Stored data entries
● ● ● ●

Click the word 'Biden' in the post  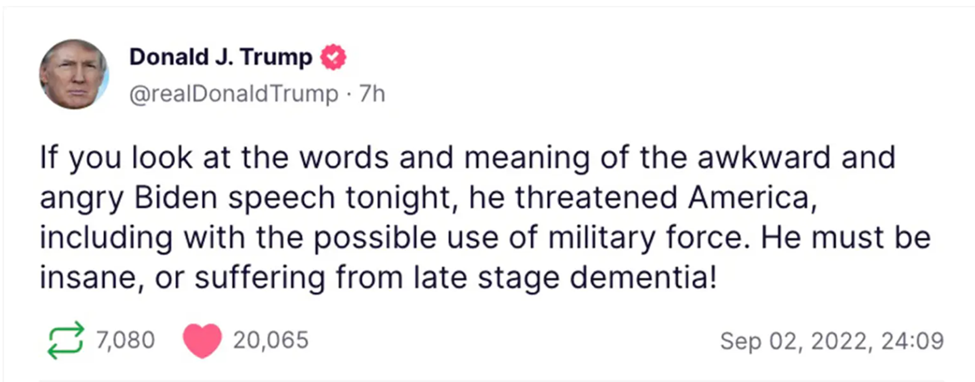click(x=159, y=200)
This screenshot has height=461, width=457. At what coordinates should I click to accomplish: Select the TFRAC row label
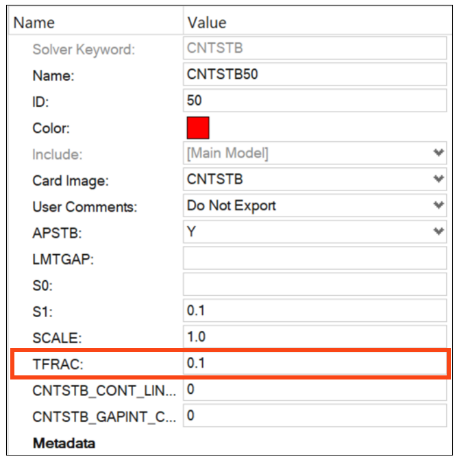[58, 364]
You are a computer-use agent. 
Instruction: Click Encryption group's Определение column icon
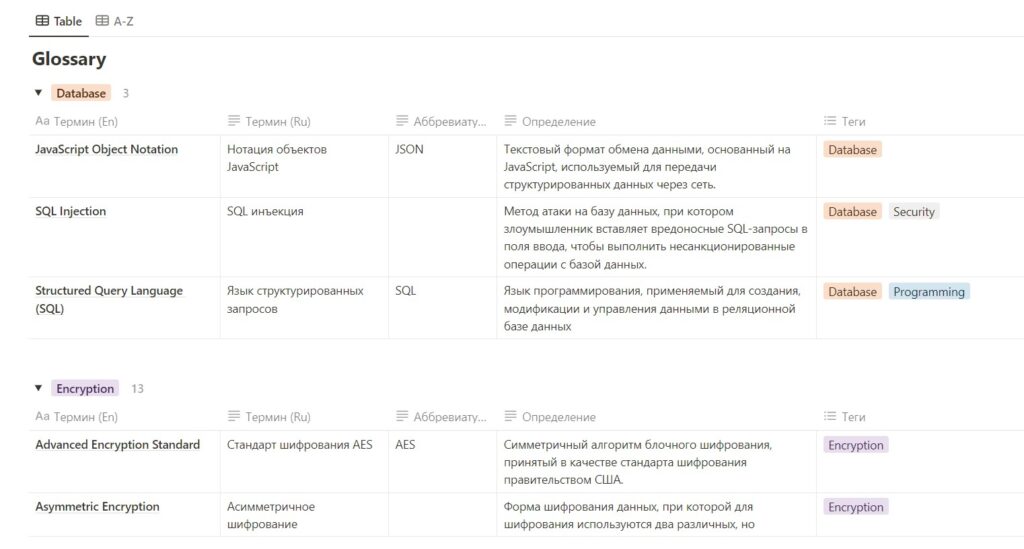pos(510,416)
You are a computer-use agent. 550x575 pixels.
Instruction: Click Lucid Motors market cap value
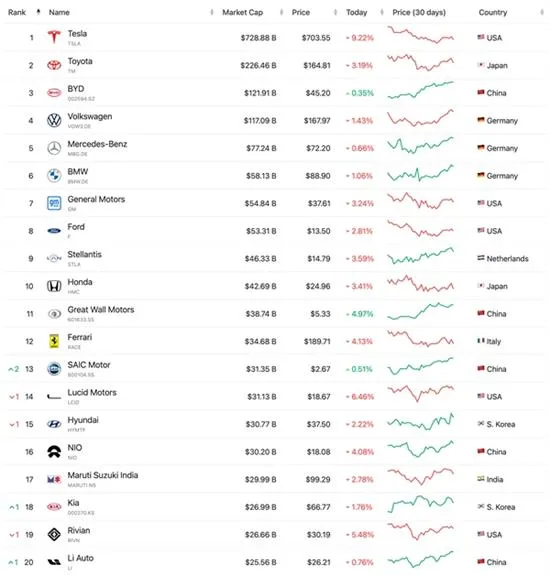point(262,397)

● ● ● ●

WORK TO COMPLETE:
All lines after and including the one with "Instruction: Click Encryption", through the end of the entries above, should be output exactly and by themselves. The pictures are to be left out.

OUTPUT FOR THIS TASK:
Instruction: Click Encryption group's Определение column icon
pos(510,416)
You are a computer-use agent. 550x575 pixels.
Instruction: Click Lucid Motors market cap value
point(262,397)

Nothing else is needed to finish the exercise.